53. GIVE HEALTH THIS HOLIDAY

How do we prepare food to feed guests at this time of year when so much rich and tasty food is being served? Take heart! The prevalence of this kind of food prepares the way for many to enjoy simple healthy food. 

The meal I am planning for my first guests, who will be with me for an evening meal three days before Christmas, is vegetable curry soup, cornmeal muffins, fruit salad and sweet potato cookies. Hopefully they will like what I prepare. Notice as you read my recipes, there is no free fat, no sugar and no refined food.  

This will be a basic healthy meal, and I believe all of us need to think about making healthier choices for our holiday meals. There is hardly a family who does not have a member suffering sickness, and many times family members are on the verge of an illness.
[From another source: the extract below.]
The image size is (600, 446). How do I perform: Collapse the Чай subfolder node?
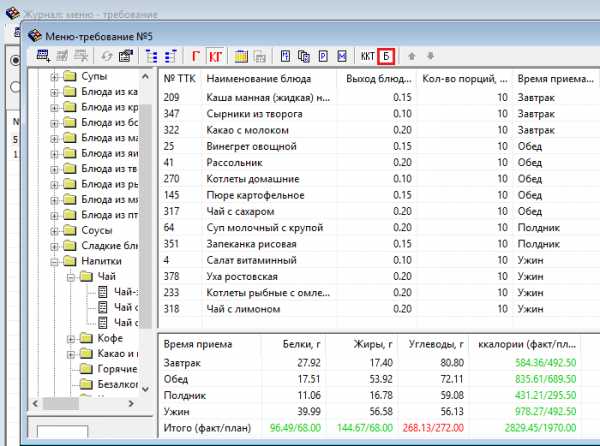(68, 276)
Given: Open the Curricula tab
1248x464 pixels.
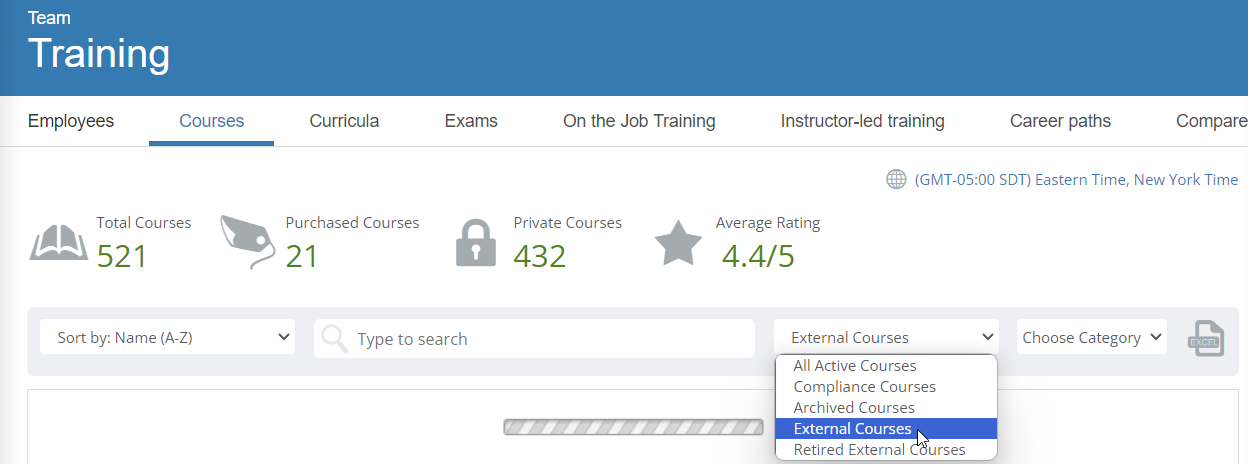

The rich food placed on our tables is detrimental to the weak, and it slowly prepares the way for the healthy to become unhealthy.

It happens like this: Our bodies fight disease with 75 billion white blood cells that attack germs with a vengeance. One white blood cell can eat fourteen germs every thirty minutes; however, when one-half cup sugar is eaten, the white blood cell can eat only one germ. When 3/4 cup of sugar is eaten, the white blood cells are powerless. Refined food and fat are also damaging to the little soldiers. White blood cells thrive on plant food.

Women often take pride in making tasty pies, cakes and cookies, which tempts the diabetic to eat foods not allowed on his diet plan. Children eat too much sugar and get sick immediately after Christmas. Cooks need to challenge themselves to make tasty desserts with fresh fruit and whole grains, while they omit sugar and fat.

Plant food choices also need to be considered for the main course. There is possibly a heart patient in the family who is tempted by the meat, which contains saturated fat deadly to the weak heart. Remember former president Bill Clinton who became a vegan after having by-pass surgery and now seems to enjoy good health? A search on the Internet will bring hundreds of plant-food main courses that are tasty, healthy and satisfying.

Then there are the veggies and fruits served in abundance at most meals, but often ruined by the cheese, cream and butter used for seasoning. The cooks need to bear in mind that broccoli, cauliflower, cabbage, zucchini and asparagus are delicious served exactly as they came from the hand of the Creator.  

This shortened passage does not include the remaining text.